Una pantalla enorme, que calentó el estadio con imágenes románticas de corazones y flores, fue el preámbulo
para que Luismi apareciera, al mejor estilo doble de riesgo, rompiendo una puerta (de papel ¡obvio!) y cantando
"Qué nivel de mujer".
"Más flaco y más lindo que nunca", comentaban sus fans, el mexicano estuvo acompañado por una banda de tres
vientos, guitarra, teclado y dos simpáticas coristas que sólo se aprendieron una coreografía para acompañar
al ídolo durante las dos horas de recital.
Recién cuanto terminó "Suave", el tercer tema, el cantante tomó el micrófono y saludó al público: "Muchísimas
gracias por venir, es un verdadero placer estar en la Argentina, con toda esta gente bonita.
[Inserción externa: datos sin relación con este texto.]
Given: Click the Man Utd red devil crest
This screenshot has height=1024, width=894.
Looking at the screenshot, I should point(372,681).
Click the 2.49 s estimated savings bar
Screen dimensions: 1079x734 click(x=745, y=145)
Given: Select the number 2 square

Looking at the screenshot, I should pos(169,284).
Cantaré canciones
que hace años no hago y temas de "Romance", el disco más importante de toda mi carrera". Dicho y hecho.
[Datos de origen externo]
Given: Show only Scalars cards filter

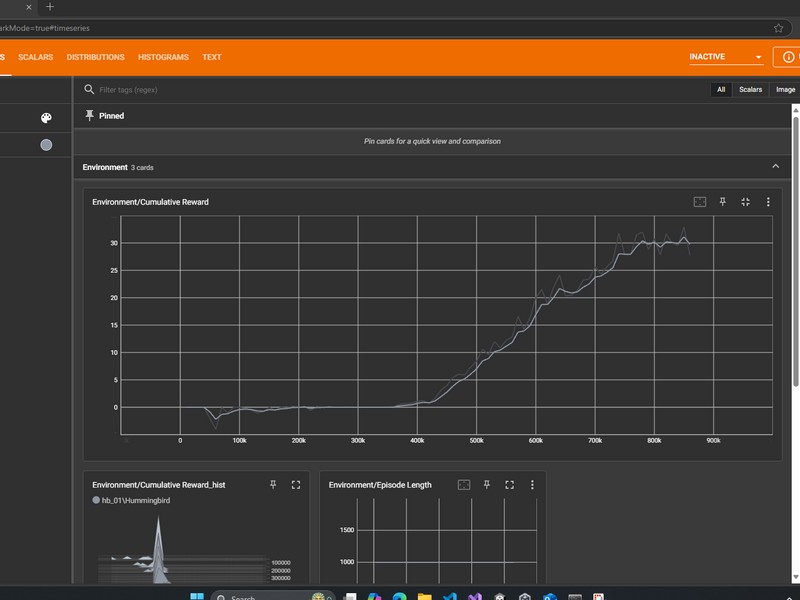Looking at the screenshot, I should [750, 90].
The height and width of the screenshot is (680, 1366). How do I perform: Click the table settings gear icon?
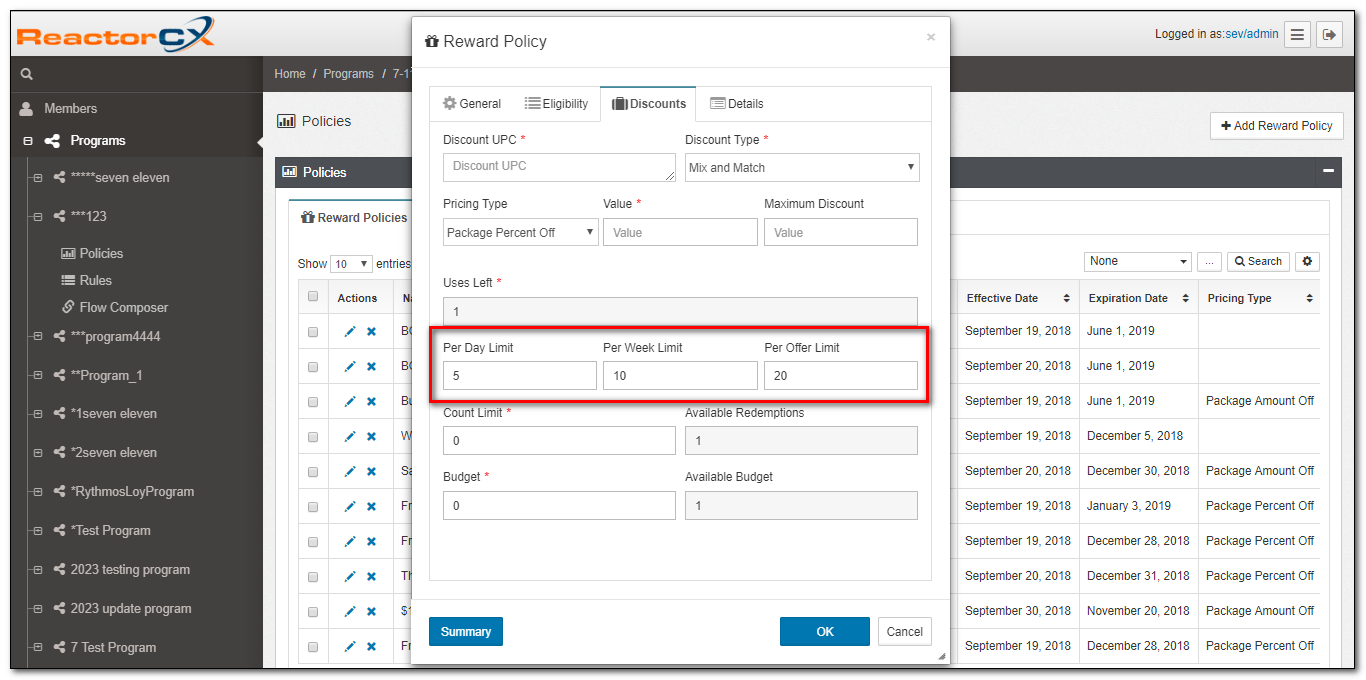(1307, 261)
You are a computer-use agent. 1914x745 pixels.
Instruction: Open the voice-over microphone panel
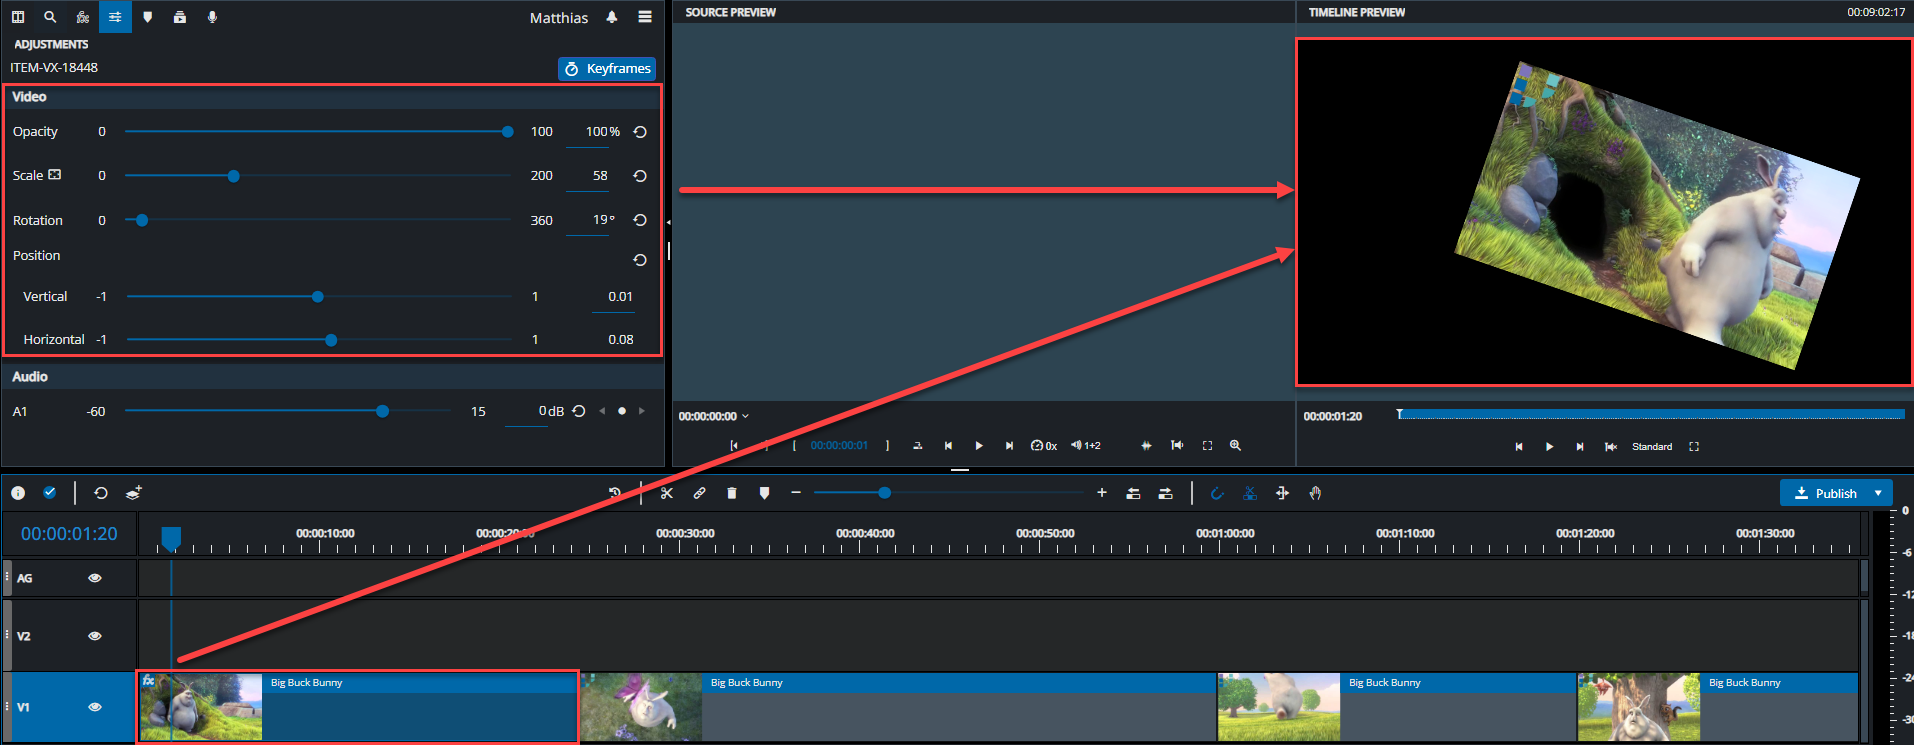point(212,17)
Comenzaron a sonar los acordes de "No me platiques más" y le siguieron los temas más románticos, que
hicieron llorar a más de una. Antes de terminar el popurrí de boleros, Luis Miguel dejó que el público
cantara "La puerta", en casi la única demostración de calor que tuvo con su gente.
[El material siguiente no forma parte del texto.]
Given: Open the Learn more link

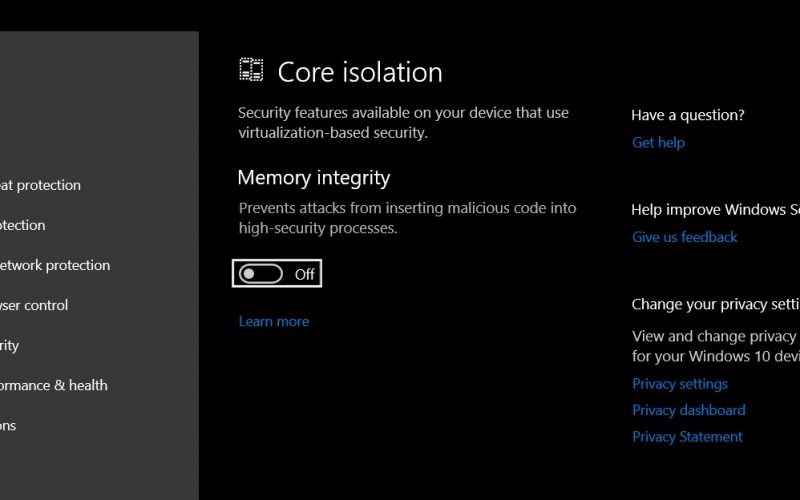Looking at the screenshot, I should 273,321.
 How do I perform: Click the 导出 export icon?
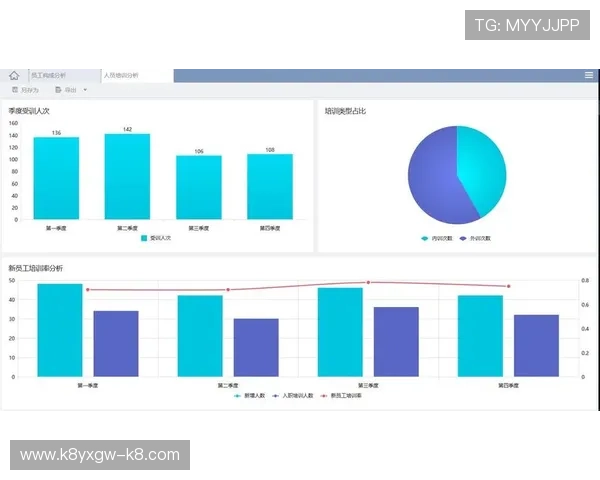[58, 90]
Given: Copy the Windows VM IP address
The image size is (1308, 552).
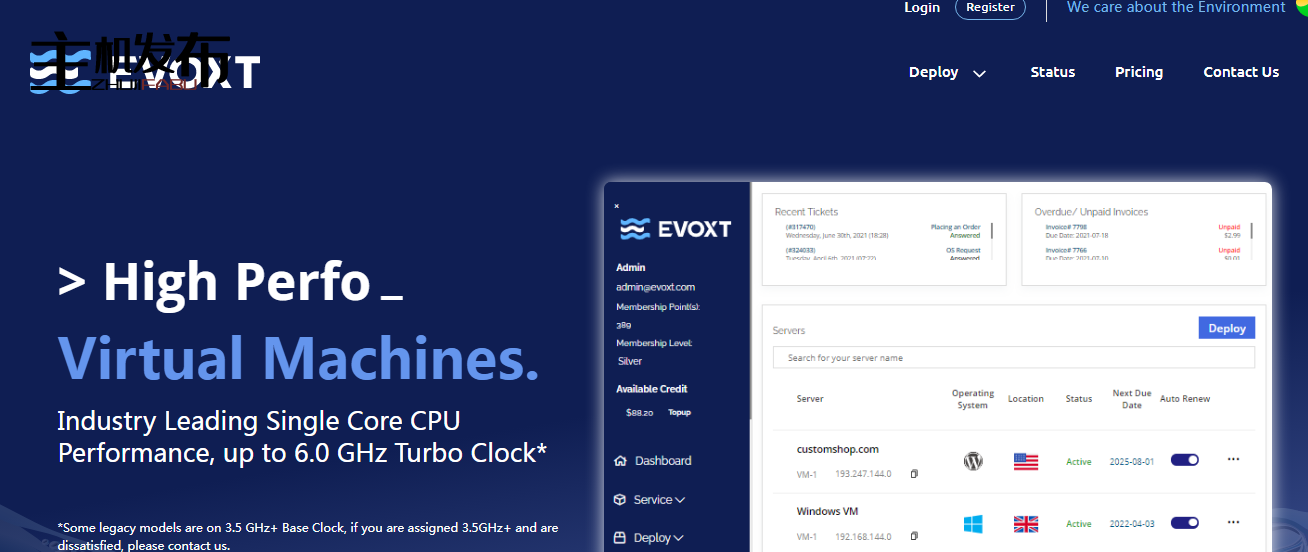Looking at the screenshot, I should click(x=914, y=537).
Tuvo un primer cambio de vestuario (reemplazó su saco negro por uno blanco) cuando salió a escena para
cantar "Pensando en tí". En las plateas, los binoculares quedaban opacados por los modernos celulares que
además de sacar fotos grababan en vivo algunos temas. Las chicas eran pura sonrisa. Y todavía quedaba mucho más.
Entre las más de 35.000 personas que disfrutaron del show, se pudo ver al vicepresidente Daniel Scioli y
su mujer, Karina Rabolini, Dalma Maradona, Guillermo Vilas, Mariano Martínez y Luisana Lopilato.
Luego llegó el turno de "México en la piel" y una seguidilla de canciones típicas (incluidas en su último disco)
que cantó acompañado por 11 mariachis. Sonaba "Sabes una cosa" y las chicas deliraban mientras caían del cielo
papelitos de colores rojos, verdes y blancos.
Quedó tiempo para algunos clásicos como "Será que no me amas" y "Te propongo esta noche", con la que cerró el
recital. No hubo besos de despedida. Pero antes de abandonar el escenario, tomó cinco remeras, se secó con ellas
el cuerpo y las revoleó por sobre las cabezas de las chicas. Algunas afortunadas se llevaron a Luismi en la piel.